Comparing statistical and machine learning methods for time series forecasting in data-driven logistics -- A simulation study
Lena Schmid, Moritz Roidl, Markus Pauly
TL;DR
This study benchmarks out-of-the-box forecasting approaches for data-driven logistics by contrasting traditional time-series models ($ARIMA$, $SARIMA$, $TBATS$) with tree-based ML methods (Random Forest, XGBoost) across a broad set of simulated data-generating processes, queueing models, and added complexities such as jumps and noise. Using sliding-window preprocessing and a fixed set of hyperparameters, the authors demonstrate that Random Forest with input differentiation is a robust baseline, particularly under nonlinear and nonstationary conditions, while traditional TS methods remain competitive in many settings.
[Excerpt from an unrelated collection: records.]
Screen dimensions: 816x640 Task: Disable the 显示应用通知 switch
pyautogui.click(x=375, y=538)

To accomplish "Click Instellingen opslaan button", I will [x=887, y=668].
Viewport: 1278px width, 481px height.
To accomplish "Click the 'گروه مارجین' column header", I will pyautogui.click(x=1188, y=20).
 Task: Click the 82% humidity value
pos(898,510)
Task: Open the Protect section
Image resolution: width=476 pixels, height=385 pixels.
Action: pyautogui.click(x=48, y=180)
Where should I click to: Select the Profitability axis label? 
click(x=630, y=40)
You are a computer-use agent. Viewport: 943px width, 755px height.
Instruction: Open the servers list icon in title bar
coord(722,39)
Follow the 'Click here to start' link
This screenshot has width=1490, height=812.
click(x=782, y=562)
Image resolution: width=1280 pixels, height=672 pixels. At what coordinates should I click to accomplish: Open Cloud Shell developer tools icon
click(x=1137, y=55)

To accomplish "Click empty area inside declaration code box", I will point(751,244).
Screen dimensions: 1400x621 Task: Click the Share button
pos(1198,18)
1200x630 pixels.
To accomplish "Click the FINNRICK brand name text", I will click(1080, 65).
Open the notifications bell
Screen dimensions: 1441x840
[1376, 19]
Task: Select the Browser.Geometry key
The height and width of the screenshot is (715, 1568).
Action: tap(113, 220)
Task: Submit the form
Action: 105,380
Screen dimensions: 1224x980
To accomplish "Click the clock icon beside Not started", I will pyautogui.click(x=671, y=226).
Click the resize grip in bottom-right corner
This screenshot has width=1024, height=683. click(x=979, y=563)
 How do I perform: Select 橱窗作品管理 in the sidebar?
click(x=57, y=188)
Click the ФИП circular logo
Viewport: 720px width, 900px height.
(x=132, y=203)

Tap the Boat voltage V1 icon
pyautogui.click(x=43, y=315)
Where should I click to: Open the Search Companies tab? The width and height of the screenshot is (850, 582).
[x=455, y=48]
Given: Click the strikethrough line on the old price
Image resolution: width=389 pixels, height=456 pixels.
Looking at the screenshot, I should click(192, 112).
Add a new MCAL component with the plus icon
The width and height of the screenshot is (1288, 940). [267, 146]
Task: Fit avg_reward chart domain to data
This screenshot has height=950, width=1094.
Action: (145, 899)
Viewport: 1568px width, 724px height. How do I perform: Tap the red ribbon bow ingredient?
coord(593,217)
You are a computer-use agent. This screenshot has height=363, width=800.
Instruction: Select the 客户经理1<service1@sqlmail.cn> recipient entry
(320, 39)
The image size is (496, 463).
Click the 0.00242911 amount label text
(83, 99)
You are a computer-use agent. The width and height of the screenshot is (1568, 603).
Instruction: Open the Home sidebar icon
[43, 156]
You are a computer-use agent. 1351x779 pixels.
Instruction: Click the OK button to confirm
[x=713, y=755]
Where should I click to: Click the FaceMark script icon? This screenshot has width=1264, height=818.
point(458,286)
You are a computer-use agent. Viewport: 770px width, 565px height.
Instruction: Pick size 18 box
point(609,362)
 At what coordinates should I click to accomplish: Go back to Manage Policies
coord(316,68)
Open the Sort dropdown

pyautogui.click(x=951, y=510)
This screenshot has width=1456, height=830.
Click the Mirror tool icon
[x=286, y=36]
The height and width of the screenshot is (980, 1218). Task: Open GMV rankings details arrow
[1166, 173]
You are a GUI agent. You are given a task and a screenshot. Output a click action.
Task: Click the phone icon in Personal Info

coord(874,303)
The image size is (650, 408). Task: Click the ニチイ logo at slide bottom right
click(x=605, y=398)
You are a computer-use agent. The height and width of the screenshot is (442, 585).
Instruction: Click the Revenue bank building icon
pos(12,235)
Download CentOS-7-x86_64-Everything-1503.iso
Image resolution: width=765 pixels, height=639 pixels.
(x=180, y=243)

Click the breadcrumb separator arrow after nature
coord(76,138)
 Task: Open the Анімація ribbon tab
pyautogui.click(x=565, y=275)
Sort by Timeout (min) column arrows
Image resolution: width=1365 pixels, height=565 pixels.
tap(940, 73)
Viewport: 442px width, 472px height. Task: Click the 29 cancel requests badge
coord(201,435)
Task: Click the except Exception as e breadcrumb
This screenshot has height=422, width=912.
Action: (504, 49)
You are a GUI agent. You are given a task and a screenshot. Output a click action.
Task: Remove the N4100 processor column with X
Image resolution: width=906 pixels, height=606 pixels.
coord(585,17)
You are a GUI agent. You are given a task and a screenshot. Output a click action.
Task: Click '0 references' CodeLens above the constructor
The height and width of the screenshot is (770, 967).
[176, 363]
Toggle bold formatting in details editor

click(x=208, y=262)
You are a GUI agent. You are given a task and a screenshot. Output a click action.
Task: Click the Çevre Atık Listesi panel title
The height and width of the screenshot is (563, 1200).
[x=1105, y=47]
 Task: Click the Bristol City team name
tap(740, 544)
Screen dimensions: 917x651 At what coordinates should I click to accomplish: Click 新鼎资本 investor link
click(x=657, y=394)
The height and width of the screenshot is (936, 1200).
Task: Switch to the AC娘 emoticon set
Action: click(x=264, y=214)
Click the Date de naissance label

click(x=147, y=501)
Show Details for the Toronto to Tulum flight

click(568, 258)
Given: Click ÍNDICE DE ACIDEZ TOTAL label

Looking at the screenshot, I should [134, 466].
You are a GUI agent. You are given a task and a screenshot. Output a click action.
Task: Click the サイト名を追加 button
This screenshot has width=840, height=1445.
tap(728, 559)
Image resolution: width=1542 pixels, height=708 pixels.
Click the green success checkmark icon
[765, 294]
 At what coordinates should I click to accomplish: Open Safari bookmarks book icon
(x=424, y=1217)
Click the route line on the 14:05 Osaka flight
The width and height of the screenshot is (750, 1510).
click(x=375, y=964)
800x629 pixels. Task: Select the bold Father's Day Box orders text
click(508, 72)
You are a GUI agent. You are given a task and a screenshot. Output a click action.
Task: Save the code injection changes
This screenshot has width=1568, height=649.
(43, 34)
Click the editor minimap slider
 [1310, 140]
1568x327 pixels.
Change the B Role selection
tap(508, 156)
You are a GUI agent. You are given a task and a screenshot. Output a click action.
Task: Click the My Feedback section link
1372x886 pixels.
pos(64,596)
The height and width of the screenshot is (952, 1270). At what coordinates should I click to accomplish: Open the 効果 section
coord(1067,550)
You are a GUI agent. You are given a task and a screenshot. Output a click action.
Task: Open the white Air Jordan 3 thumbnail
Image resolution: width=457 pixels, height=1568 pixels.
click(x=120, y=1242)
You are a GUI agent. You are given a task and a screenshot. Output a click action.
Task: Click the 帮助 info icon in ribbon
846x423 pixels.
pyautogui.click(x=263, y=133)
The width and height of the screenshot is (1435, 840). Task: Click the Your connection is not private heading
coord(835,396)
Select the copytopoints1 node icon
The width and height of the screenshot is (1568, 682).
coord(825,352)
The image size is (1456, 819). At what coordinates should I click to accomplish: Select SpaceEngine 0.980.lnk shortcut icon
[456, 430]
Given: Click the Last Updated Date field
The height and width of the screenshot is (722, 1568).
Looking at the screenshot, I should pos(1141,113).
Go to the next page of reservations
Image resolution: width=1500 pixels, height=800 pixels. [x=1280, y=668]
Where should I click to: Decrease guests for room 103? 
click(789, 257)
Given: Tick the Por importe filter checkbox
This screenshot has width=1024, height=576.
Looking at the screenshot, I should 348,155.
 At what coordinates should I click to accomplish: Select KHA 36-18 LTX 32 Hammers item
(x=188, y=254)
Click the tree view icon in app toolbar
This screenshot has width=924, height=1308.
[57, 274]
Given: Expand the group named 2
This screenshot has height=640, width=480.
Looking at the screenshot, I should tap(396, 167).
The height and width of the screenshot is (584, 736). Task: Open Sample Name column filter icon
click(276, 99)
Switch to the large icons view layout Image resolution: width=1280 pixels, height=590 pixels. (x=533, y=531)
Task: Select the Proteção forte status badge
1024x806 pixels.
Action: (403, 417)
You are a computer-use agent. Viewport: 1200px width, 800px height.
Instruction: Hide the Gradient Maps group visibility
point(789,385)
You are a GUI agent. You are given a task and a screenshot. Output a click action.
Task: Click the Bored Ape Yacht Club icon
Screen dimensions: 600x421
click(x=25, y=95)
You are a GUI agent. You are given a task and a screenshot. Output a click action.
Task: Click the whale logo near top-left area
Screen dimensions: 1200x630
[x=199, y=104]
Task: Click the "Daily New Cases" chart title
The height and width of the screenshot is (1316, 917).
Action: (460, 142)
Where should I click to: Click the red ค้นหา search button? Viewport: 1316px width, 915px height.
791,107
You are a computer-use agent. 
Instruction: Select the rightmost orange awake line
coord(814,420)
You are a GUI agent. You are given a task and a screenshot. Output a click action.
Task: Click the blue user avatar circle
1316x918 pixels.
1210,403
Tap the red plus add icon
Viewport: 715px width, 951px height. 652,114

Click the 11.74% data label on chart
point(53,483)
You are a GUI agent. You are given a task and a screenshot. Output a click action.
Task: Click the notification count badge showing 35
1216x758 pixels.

Real-world data from a Brazilian logistics firm corroborate the simulation results, with differentiated Random Forest achieving superior accuracy across products. The findings suggest practical guidance for practitioners: start with a differentiated RF as a strong, low-tuning baseline, while leveraging TS models for interpretability and efficiency; future work should explore multi-step forecasting and uncertainty quantification.
Abstract
Many planning and decision activities in logistics and supply chain management are based on forecasts of multiple time dependent factors. Therefore, the quality of planning depends on the quality of the forecasts. We compare various forecasting methods in terms of out of the box forecasting performance on a broad set of simulated time series. We simulate various linear and non-linear time series and look at the one step forecast performance of statistical learning methods.